_DATA TO EXAMINE_.
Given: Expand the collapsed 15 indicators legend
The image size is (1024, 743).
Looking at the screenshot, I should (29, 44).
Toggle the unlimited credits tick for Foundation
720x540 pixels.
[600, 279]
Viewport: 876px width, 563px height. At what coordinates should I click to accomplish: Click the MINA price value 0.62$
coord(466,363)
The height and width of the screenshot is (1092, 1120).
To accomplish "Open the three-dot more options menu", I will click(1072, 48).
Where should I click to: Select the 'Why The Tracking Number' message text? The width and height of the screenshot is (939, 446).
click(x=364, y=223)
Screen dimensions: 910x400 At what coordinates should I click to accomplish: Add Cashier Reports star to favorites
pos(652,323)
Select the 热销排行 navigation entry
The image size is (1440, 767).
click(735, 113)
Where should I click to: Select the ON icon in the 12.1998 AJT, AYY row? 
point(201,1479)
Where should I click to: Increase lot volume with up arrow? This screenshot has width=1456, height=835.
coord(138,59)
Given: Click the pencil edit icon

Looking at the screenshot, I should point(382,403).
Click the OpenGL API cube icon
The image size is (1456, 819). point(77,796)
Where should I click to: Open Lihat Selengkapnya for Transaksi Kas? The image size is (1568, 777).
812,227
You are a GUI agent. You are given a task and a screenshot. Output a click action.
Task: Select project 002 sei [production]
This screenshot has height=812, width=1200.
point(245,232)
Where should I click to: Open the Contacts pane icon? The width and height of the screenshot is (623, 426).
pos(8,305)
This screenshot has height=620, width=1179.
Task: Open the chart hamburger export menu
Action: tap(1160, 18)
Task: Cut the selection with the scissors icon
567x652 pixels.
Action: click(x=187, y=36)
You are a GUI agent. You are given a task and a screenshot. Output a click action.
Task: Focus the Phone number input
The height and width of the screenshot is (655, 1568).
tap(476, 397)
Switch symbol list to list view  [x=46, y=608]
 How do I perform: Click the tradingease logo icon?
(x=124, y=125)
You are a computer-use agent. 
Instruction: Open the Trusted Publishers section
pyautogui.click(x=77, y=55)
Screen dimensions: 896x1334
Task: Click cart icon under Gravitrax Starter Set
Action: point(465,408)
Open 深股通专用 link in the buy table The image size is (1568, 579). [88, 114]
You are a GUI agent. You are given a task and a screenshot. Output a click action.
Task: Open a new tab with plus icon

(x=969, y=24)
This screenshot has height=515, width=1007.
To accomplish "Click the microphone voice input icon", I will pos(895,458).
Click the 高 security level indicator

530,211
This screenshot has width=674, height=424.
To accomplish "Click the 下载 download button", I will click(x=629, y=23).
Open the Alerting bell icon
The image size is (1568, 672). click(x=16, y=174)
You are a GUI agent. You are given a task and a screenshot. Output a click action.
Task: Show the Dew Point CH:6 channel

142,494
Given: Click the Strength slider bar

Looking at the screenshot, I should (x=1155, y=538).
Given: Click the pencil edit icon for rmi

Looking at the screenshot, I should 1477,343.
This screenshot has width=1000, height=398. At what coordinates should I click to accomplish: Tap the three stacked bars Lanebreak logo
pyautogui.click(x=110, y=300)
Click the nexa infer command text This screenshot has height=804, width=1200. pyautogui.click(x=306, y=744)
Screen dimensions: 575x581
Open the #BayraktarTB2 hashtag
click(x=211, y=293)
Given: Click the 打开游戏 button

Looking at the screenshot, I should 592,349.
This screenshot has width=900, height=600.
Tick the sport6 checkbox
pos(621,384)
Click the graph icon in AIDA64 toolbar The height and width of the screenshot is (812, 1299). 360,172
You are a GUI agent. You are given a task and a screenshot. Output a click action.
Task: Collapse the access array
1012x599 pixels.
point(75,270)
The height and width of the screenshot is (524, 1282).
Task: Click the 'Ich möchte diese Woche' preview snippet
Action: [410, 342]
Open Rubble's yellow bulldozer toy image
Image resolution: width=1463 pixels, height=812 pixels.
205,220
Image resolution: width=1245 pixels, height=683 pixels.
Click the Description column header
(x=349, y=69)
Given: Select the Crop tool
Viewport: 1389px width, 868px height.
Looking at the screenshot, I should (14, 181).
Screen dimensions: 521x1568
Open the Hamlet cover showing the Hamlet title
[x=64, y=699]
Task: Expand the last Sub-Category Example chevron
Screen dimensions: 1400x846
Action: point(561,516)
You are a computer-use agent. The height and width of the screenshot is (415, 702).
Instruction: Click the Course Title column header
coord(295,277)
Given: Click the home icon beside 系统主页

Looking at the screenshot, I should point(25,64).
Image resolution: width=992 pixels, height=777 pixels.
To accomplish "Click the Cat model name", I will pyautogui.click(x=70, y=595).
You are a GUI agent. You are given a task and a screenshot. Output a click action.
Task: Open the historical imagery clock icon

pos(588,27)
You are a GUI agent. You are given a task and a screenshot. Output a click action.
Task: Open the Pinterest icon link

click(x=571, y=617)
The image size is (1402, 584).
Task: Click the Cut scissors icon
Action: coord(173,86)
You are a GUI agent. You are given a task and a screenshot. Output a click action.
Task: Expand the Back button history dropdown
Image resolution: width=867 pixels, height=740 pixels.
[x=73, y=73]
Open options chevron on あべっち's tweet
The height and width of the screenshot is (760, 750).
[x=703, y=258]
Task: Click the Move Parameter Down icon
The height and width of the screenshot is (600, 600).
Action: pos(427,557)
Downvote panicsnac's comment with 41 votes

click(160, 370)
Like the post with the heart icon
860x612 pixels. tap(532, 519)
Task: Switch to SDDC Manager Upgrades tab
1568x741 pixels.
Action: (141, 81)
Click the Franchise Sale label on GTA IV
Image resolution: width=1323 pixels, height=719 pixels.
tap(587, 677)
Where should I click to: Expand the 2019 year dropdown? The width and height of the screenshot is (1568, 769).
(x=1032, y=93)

_WHAT IS REQUIRED_.
Report the number of lines, in the entries above, that contain the word "computer", without any other text.

_EXPECTED OUTPUT_.
2